--- START Information given ---

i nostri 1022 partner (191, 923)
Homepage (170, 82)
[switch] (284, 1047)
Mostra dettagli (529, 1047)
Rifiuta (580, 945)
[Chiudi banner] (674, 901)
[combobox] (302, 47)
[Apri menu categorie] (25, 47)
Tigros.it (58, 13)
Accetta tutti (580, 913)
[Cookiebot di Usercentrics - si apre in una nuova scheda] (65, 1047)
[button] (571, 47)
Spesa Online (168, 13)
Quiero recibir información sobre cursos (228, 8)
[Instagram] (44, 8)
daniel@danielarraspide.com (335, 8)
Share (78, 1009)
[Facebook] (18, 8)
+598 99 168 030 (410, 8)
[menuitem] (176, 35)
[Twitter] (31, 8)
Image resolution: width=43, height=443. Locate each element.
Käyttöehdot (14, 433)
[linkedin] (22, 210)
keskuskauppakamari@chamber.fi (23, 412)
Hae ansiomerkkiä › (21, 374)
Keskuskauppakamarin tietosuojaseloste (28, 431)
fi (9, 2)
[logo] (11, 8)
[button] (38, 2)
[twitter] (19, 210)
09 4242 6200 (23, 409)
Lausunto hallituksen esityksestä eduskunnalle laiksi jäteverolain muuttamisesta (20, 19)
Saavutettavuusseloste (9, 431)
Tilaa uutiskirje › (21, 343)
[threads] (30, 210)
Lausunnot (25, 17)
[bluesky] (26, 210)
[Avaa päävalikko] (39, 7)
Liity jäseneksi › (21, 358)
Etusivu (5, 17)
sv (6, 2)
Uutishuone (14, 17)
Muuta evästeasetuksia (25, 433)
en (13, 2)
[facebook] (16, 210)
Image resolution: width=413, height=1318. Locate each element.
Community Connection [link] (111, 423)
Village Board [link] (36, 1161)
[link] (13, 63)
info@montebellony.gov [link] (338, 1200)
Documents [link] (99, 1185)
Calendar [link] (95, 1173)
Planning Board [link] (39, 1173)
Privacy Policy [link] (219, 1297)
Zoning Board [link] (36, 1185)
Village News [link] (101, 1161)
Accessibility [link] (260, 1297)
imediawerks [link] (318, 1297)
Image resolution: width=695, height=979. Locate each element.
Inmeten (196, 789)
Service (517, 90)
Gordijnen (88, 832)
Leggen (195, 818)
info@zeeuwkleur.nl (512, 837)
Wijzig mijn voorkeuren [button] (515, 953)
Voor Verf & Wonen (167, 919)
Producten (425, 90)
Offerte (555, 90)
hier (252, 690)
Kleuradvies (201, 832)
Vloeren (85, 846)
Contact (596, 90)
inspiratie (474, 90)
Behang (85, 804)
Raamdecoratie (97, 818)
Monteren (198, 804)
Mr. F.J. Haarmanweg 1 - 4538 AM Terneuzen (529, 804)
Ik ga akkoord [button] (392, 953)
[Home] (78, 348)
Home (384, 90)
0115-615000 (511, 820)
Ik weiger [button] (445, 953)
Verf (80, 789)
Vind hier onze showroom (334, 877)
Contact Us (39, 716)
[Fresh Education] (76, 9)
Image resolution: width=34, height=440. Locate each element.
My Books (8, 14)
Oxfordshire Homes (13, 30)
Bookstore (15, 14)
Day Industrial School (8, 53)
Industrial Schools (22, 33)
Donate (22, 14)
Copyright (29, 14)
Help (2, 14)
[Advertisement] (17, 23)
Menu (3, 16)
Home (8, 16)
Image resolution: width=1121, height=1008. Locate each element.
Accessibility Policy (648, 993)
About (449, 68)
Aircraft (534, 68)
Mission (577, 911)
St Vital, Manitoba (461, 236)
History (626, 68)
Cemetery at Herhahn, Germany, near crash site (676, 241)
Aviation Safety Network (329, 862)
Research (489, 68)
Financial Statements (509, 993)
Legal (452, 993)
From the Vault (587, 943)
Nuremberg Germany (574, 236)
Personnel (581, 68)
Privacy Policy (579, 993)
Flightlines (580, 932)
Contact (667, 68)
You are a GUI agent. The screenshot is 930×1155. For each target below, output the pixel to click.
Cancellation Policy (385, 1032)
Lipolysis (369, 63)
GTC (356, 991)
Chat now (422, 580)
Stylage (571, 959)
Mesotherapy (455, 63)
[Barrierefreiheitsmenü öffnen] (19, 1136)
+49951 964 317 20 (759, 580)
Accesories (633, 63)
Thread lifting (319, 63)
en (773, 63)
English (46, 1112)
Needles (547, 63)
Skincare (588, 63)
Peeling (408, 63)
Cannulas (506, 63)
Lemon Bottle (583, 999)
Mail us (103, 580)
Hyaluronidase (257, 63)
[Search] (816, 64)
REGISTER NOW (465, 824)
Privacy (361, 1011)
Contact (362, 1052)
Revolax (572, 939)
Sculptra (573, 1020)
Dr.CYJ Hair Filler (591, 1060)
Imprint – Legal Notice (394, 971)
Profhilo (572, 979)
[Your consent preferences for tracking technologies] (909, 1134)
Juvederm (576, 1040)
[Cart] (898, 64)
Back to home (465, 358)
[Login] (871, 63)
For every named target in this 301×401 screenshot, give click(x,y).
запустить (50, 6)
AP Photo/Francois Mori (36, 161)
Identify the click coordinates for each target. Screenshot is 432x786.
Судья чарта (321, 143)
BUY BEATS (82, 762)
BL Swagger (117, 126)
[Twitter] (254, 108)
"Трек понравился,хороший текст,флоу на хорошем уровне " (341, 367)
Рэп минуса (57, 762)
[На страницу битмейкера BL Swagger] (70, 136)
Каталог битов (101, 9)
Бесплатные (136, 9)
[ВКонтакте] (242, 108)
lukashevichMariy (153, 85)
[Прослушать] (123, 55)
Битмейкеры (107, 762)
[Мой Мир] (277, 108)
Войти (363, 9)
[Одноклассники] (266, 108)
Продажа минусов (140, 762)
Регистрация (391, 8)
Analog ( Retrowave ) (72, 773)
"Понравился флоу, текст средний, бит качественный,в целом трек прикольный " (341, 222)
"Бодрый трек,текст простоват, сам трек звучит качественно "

--- END Information given ---

__Task objective__: Copy out the lines of the data word for word, starting with the line that contains "Skincare (588, 63)" and going on through the last line of the data.

__The reply__:
Skincare (588, 63)
Peeling (408, 63)
Cannulas (506, 63)
Lemon Bottle (583, 999)
Mail us (103, 580)
Hyaluronidase (257, 63)
[Search] (816, 64)
REGISTER NOW (465, 824)
Privacy (361, 1011)
Contact (362, 1052)
Revolax (572, 939)
Sculptra (573, 1020)
Dr.CYJ Hair Filler (591, 1060)
Imprint – Legal Notice (394, 971)
Profhilo (572, 979)
[Your consent preferences for tracking technologies] (909, 1134)
Juvederm (576, 1040)
[Cart] (898, 64)
Back to home (465, 358)
[Login] (871, 63)
For every named target in this 301×401 screenshot, give click(x,y).
запустить (50, 6)
AP Photo/Francois Mori (36, 161)
Identify the click coordinates for each target. Screenshot is 432x786.
Судья чарта (321, 143)
BUY BEATS (82, 762)
BL Swagger (117, 126)
[Twitter] (254, 108)
"Трек понравился,хороший текст,флоу на хорошем уровне " (341, 367)
Рэп минуса (57, 762)
[На страницу битмейкера BL Swagger] (70, 136)
Каталог битов (101, 9)
Бесплатные (136, 9)
[ВКонтакте] (242, 108)
lukashevichMariy (153, 85)
[Прослушать] (123, 55)
Битмейкеры (107, 762)
[Мой Мир] (277, 108)
Войти (363, 9)
[Одноклассники] (266, 108)
Продажа минусов (140, 762)
Регистрация (391, 8)
Analog ( Retrowave ) (72, 773)
"Понравился флоу, текст средний, бит качественный,в целом трек прикольный " (341, 222)
"Бодрый трек,текст простоват, сам трек звучит качественно "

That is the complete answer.